* Start Extract provided *
[Steven D'Aprano] > .... I'd just like to point out that > given the existence of float NANs, there's a case to be made for having > separate <> and != operators with != keeping the "not equal" meaning and > the <> operator meaning literally "less than, or greater than". > > py> NAN != 23 > True > py> NAN < 23 or NAN > 23 > False > > (I'm not making the case for this, just pointing out that it exists...) > > There would be precedent too: at least one of Apple's SANE maths > libraries back in the 1990s had a full set of NAN-aware comparison > operators including IIRC separate "not equal" and "less than or greater > than" comparisons. > > But I think this is a corner of IEEE-754 esoterica that probably doesn't > need to be a builtin operator :-) > > The 754 standard's section 5.7 (Comparisons) defines 26(!) distinct comparison predicates. I bet SANE supplied all of them - and quite possibly nothing else in the world ever bothered (the standard _required_ only a relative few of them).
* End Extract provided *
* Start Entries provided *
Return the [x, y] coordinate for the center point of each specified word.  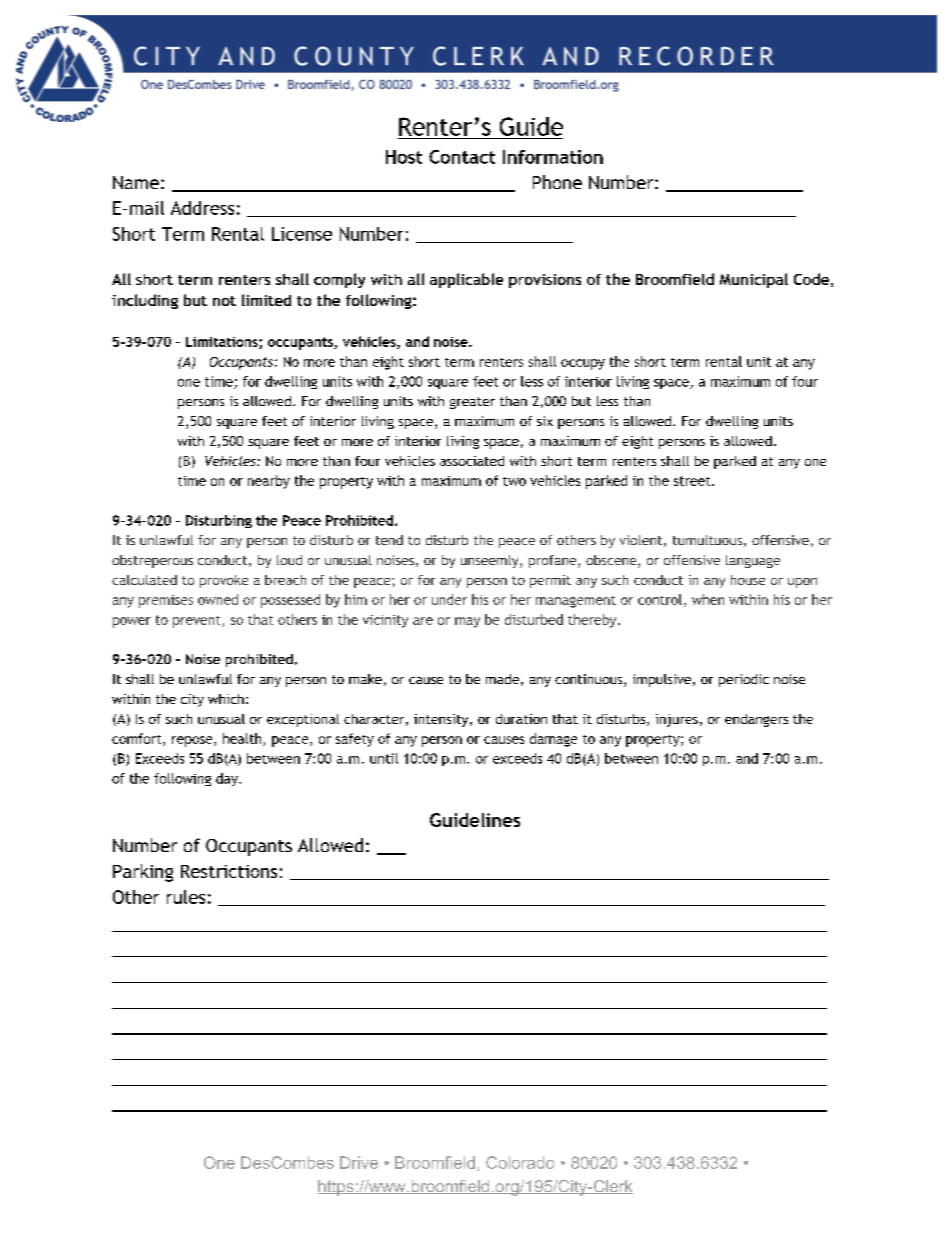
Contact [462, 157]
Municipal [754, 280]
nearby [269, 482]
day [228, 779]
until [384, 758]
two [514, 481]
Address [202, 208]
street [692, 481]
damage [553, 740]
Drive [359, 1162]
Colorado [520, 1162]
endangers [756, 720]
* End Entries provided *
**What this task involves:** Continue the mailing-list reply about NaN-aware comparison operators, starting right after its last sentence.

**Response to the exercise:**
I never had the slightest interest in garbaging-up Python with syntax for all those, so never even mentioned it in the early days. My secret plan ;-) was that if someone agitated for it enough to sway Guido, I'd add a math.ieee_compare(x, y, raise=False) function that returned one of the four bit constants IEEE_(LESS, EQUAL, GREATER, UNORDERED} (with values 1, 2, 4, 8), and raised some spelling of "invalid operation" iff `raise` was True and at least one of the comparands was a NaN. That's enough to build any of the standard's predicates (and a few more essentially useless ones, like "always true"). Then, e.g., for your <> above def "<>"(x, y): return ieee_compare(x, y) & (IEEE_LESS | IEEE_GREATER) != 0 and != above would add IEEE_UNORDERED to the bits checked in that. Then it's equal easy to build oddballs like "unordered or greater" and "only equal but raise an exception if a NaN is compared" too. I've been quite relieved that, after all these years, nobody else seemed to care about this either :-)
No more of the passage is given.